In other cases, the locations of tombs have simply been lost over time. Alexander the Great's tomb was once revered - until natural disasters hid its location. Similarly, Leonardo da Vinci's burial site in France attracted tourists for centuries - until the French Revolution.
Alexander the Great spent 12 years conquering Persia, the Near East, and Egypt for his Greek empire. He perished at just 32 years old in 323 BC. And while his tomb welcomed visitors 2,000 years ago, its location remains unknown today.
When Alexander passed, he was first buried in Memphis, Egypt, where he'd declared himself pharaoh. (This was against Alexander's stated wishes to be buried at Siwah in western Egypt, but the body had been taken by one of his would-be successors, Ptolemy I, in a bid for legitimacy.) Later, his remains were moved to Alexandria, a city named after the conqueror, which became the greatest metropolis of the Hellenistic world. The tomb became an almost holy site, treated like a god's temple by visitors. Julius Caesar visited the tomb in 48-47 BC to pay homage.
Several hundred years after Alexander's passing, a tsunami swept through Alexandria. Then, the sea level began to rise. Alexandria's inhabitants simply built on top of ancient ruins to raise the city's level. As a result, Alexander's tomb has been lost for centuries.

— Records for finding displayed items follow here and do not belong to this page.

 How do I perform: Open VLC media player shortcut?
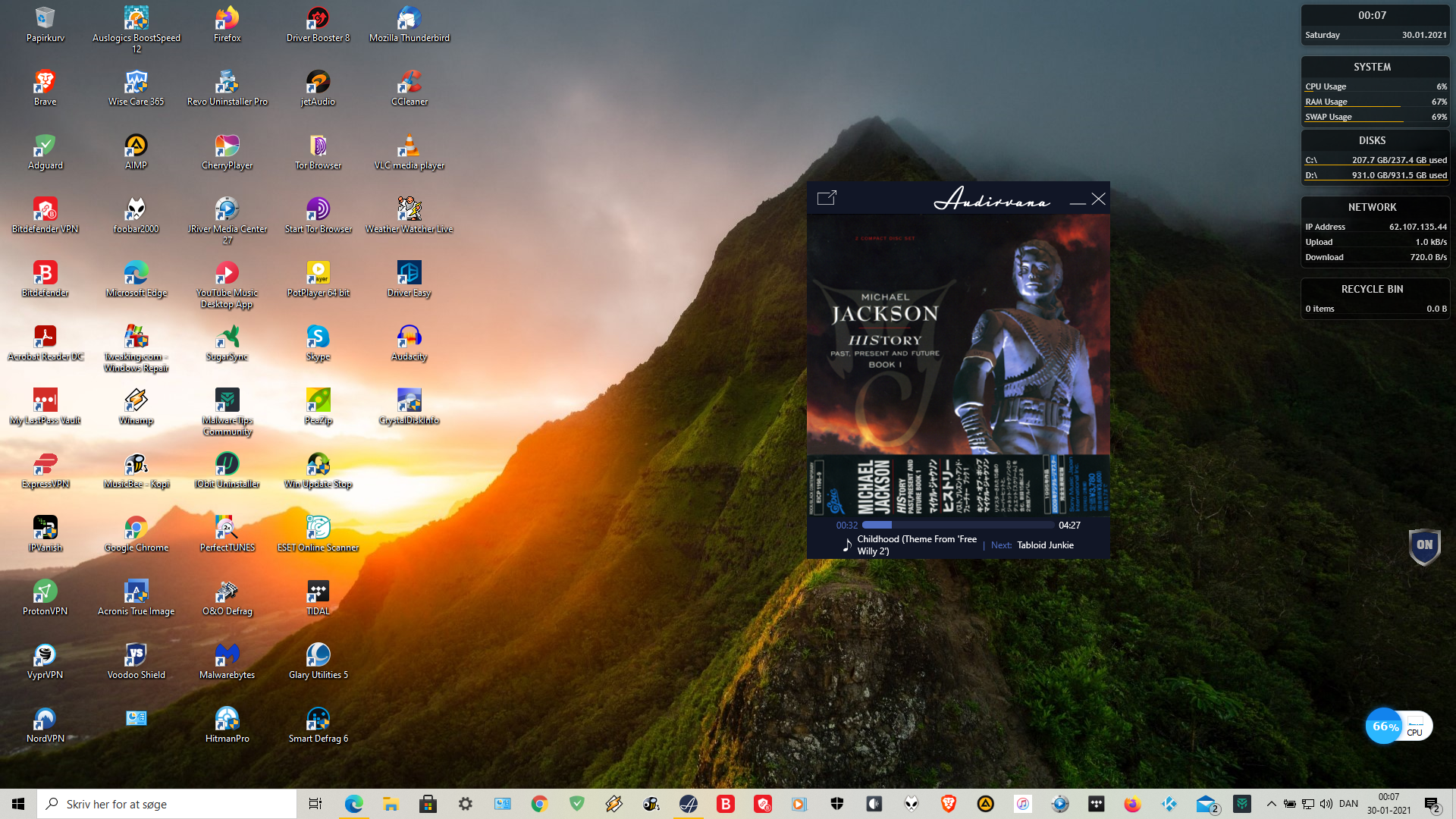tap(409, 146)
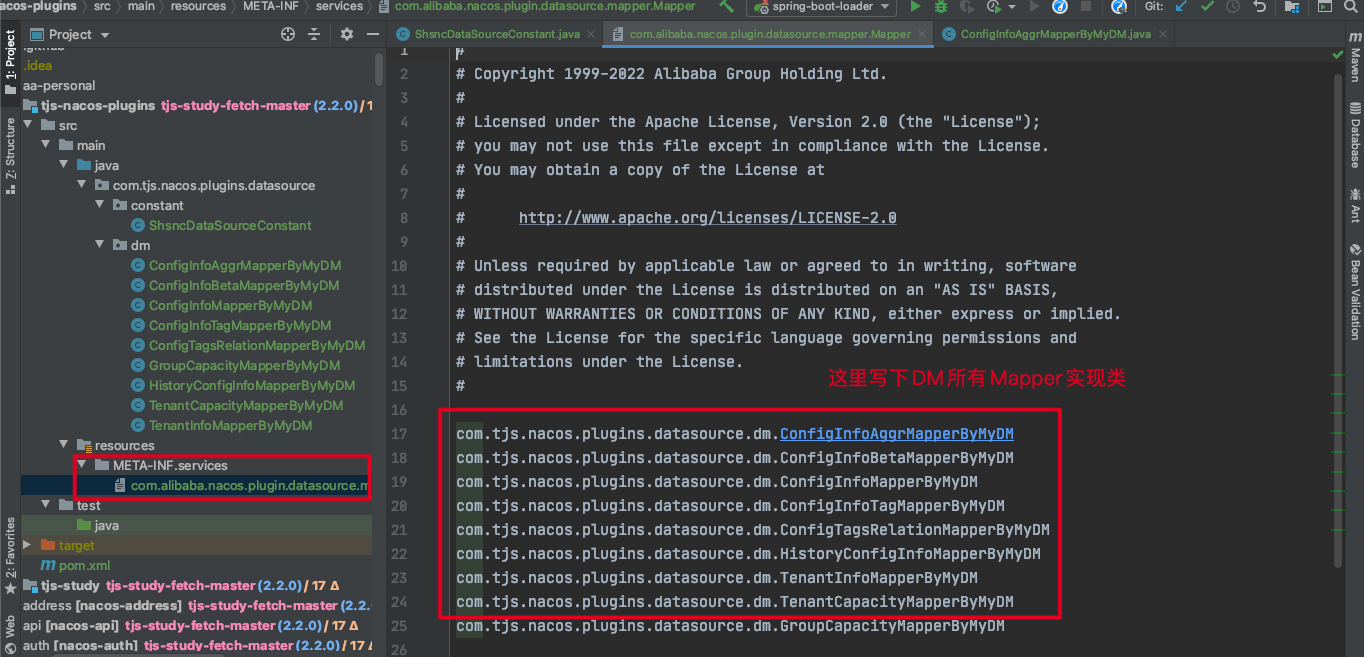Open Search Everywhere with the magnifier icon
This screenshot has height=657, width=1364.
[1351, 8]
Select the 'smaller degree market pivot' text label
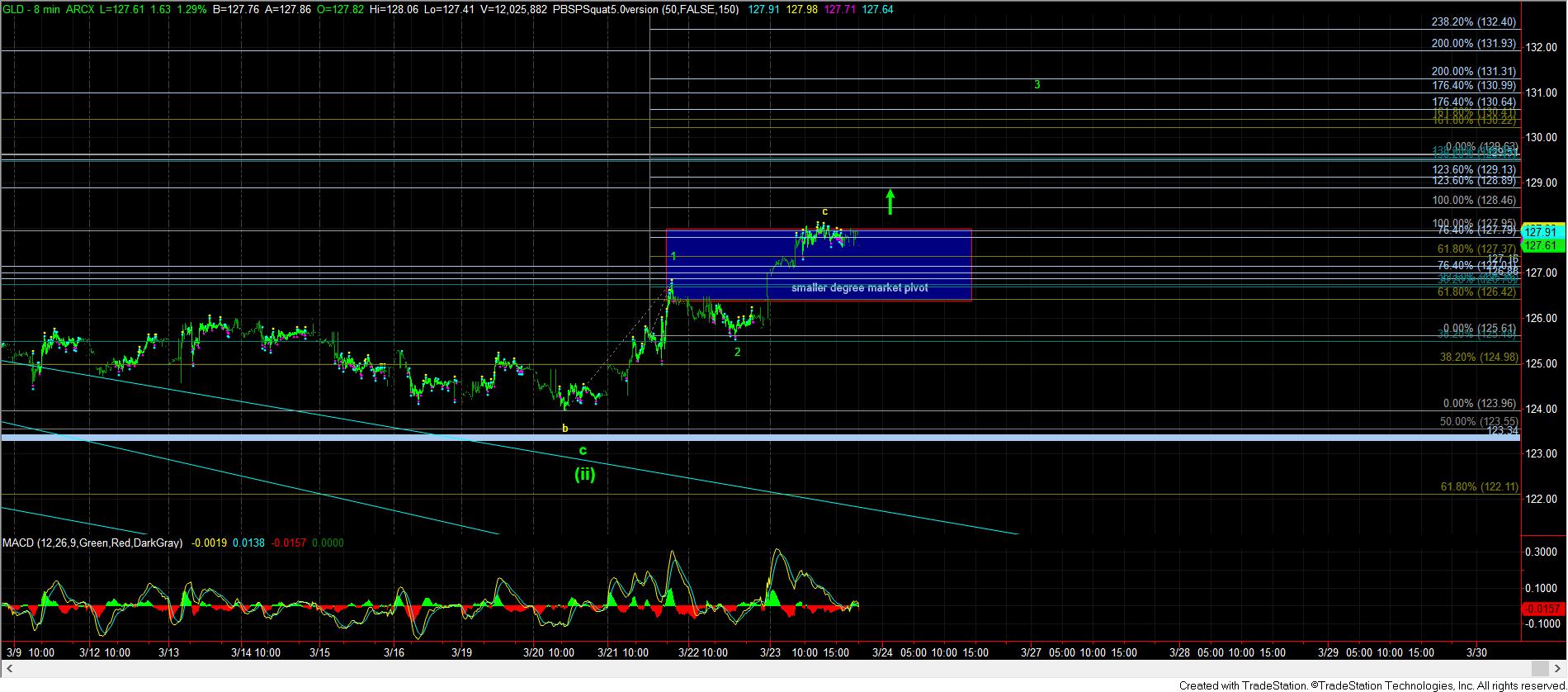This screenshot has height=692, width=1568. [859, 288]
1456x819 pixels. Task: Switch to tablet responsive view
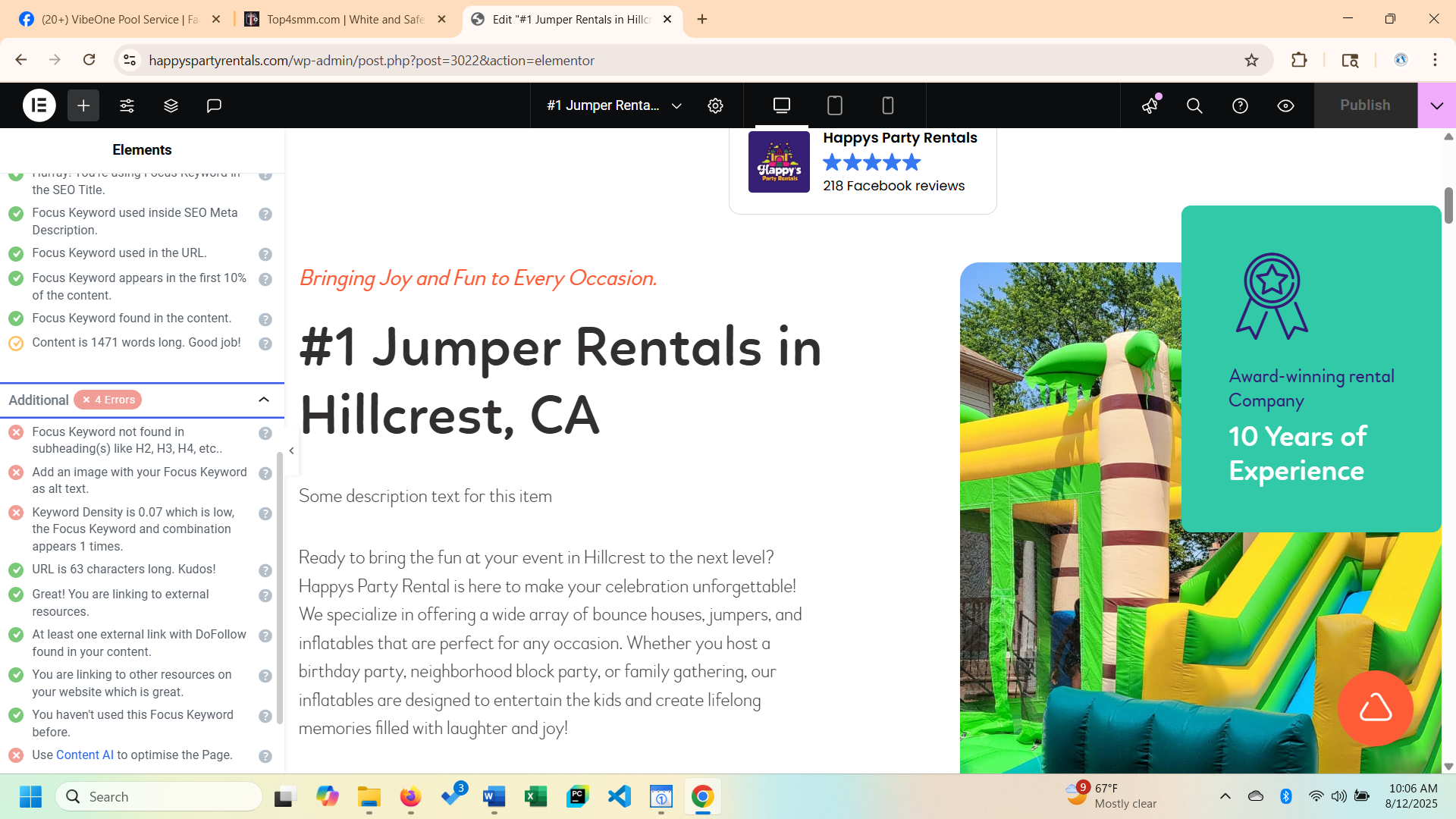pyautogui.click(x=835, y=105)
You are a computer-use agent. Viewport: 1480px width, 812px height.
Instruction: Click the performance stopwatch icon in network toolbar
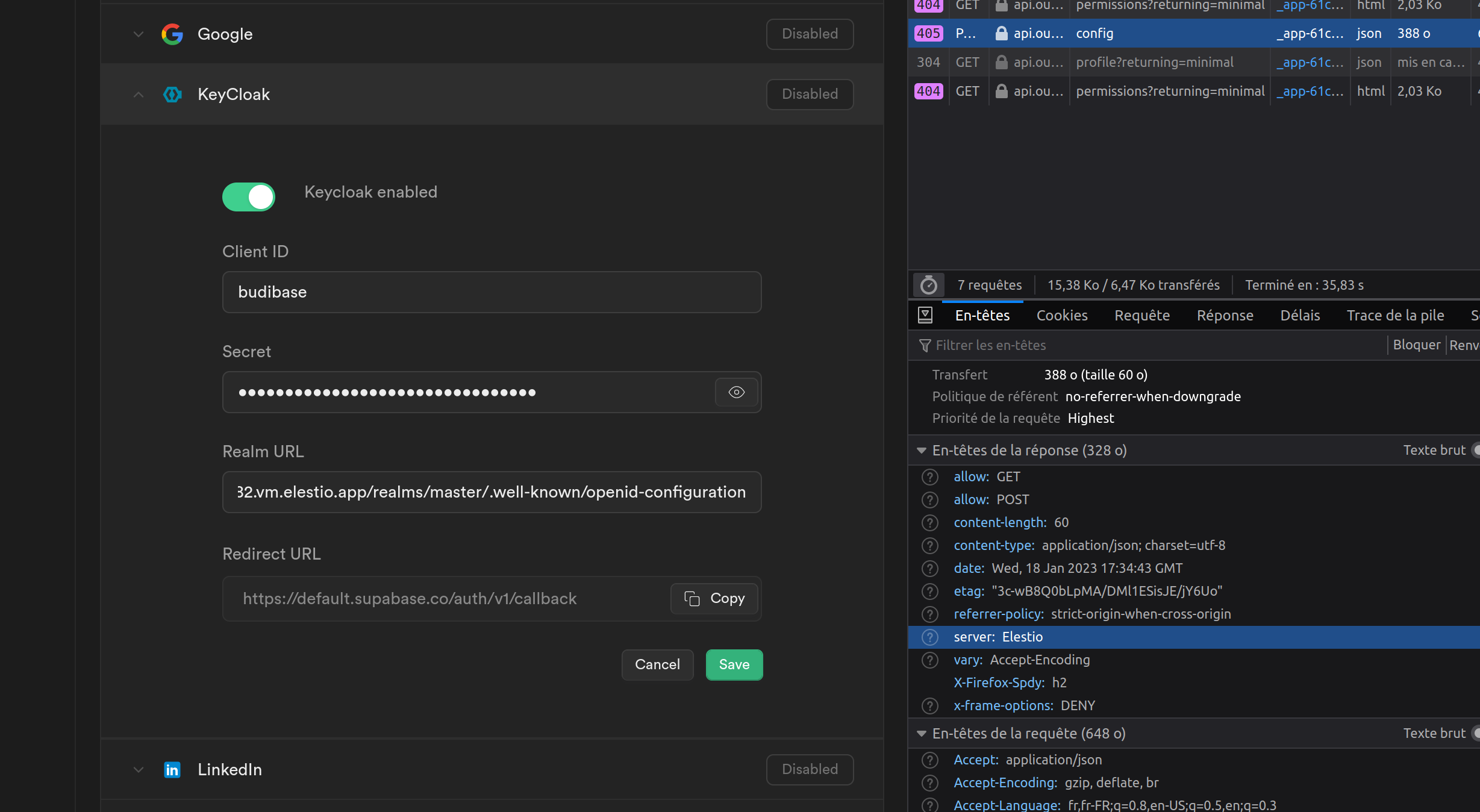pos(928,285)
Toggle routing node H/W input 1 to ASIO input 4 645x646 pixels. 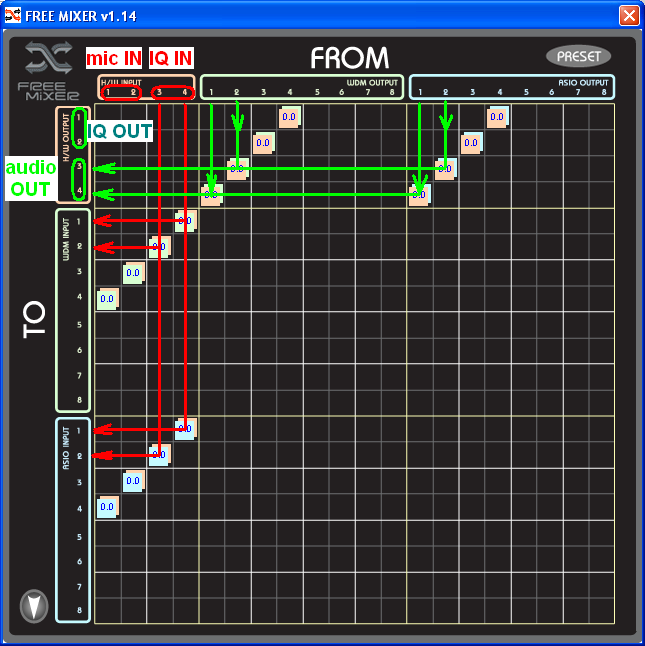[108, 507]
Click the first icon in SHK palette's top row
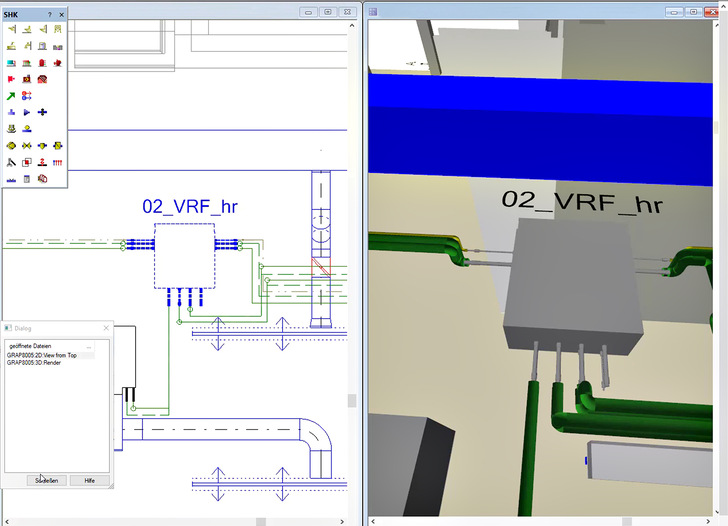This screenshot has width=728, height=526. [x=11, y=29]
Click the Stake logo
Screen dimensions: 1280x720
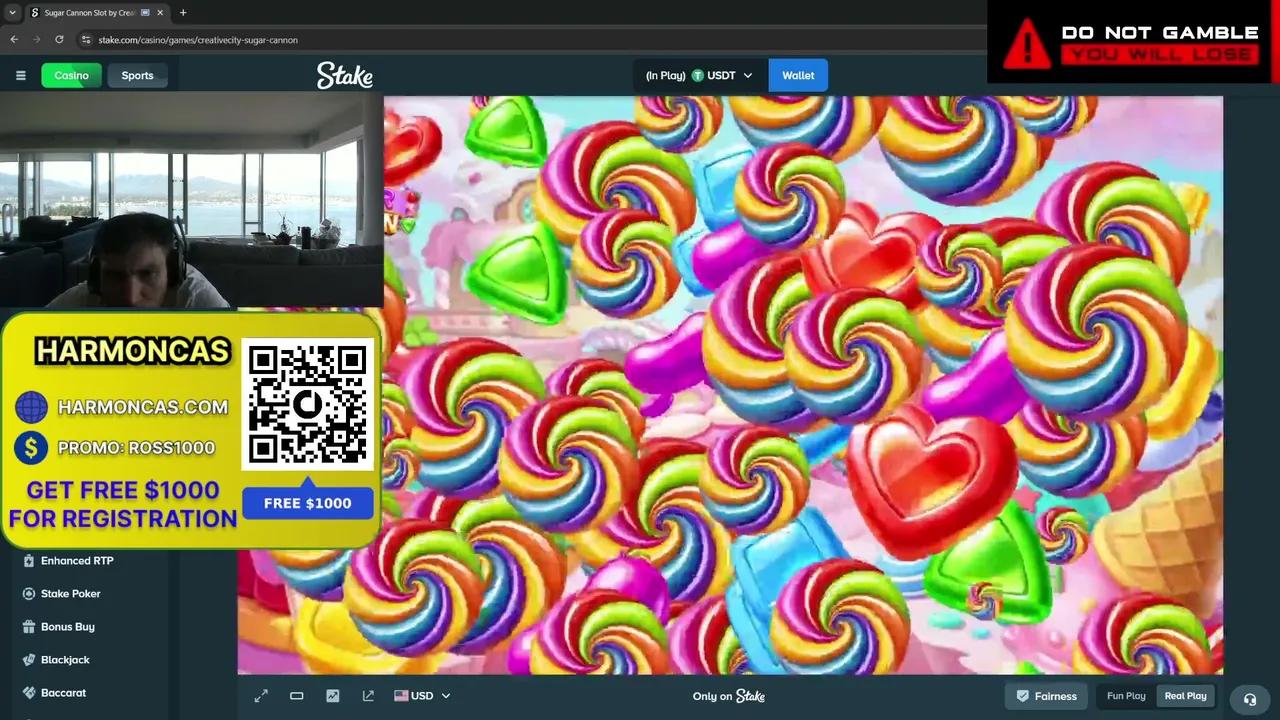pyautogui.click(x=345, y=75)

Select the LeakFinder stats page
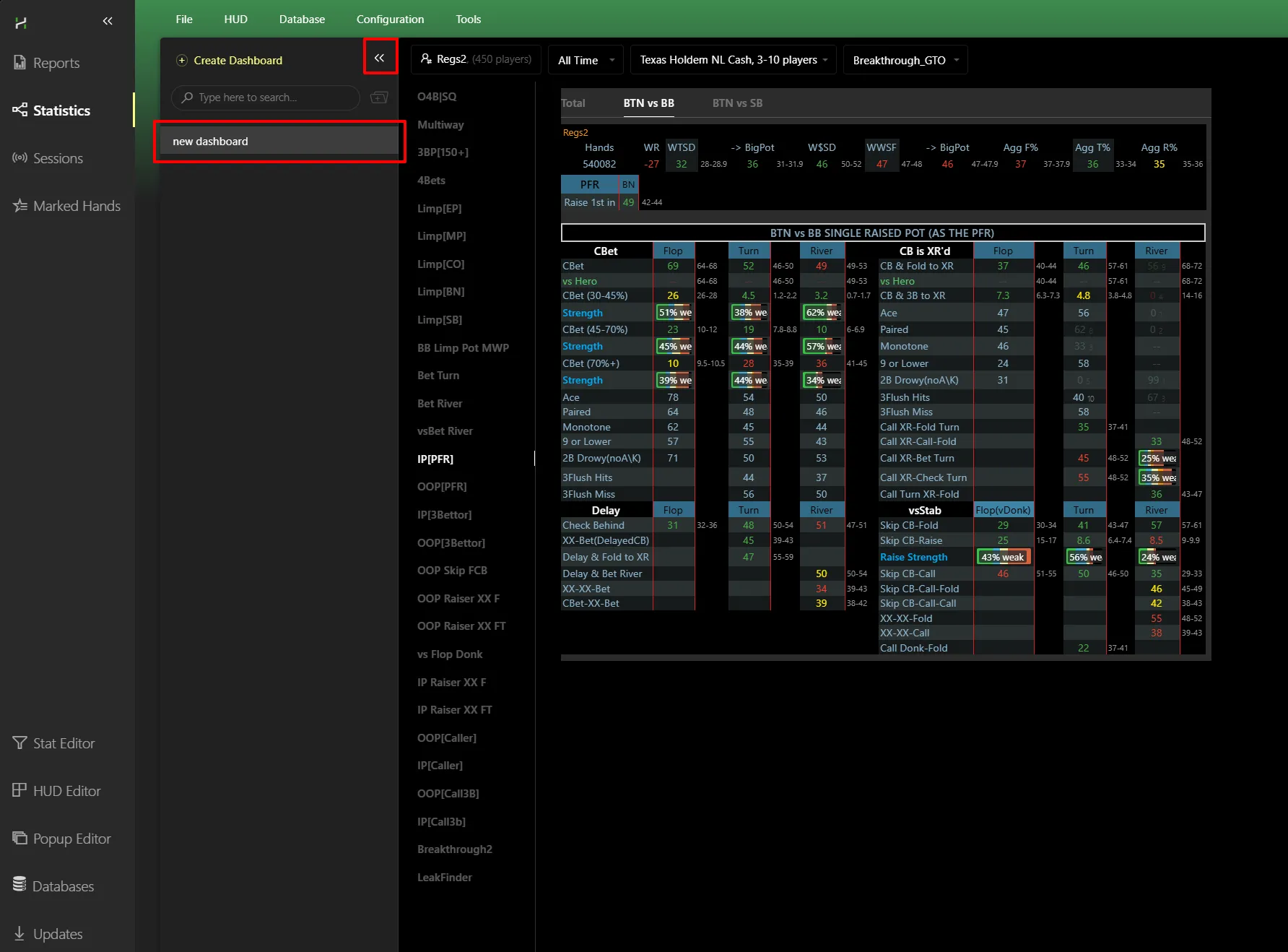[444, 878]
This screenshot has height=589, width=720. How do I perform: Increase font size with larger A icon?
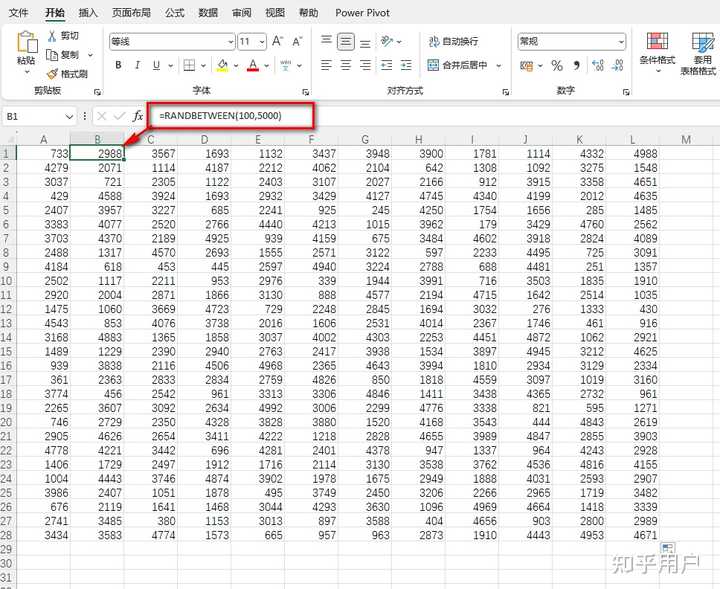277,41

Today, more than 140 excavations have searched for Alexander's tomb - but so far, no one has found the conqueror's final resting place.
Genghis Khan conquered the largest land empire in history, stretching from the Pacific Ocean to the Caspian Sea. But when he perished, the Great Khan requested a secret burial.
In 1227, when Genghis Khan passed, an army of men carried his body back to the heart of Mongolia. They reportedly slayed every person they met along the way to conceal the conqueror's tomb. After burying Genghis Khan's remains, they trampled the ground with 1,000 horses to wipe out any hint of the burial location.
In the 800 years since Genghis Khan perished, dozens have searched for his grave. One project even used satellite images to locate the tomb. But historical accounts make the already difficult search even harder. Stories of horses trampling the gravesite hint at a flat plain, but Genghis Khan vowed to be buried on a mountain.
On top of that, Mongolians see the search as taboo. Uelun, a Mongolian translator, says, “If they’d wanted us to find it, they would have left some sign.”
Attila the Hun appeared at the head of an army in the fifth century and ransacked the Roman Empire. After winning victories across Europe, Attila expired during his own wedding feast.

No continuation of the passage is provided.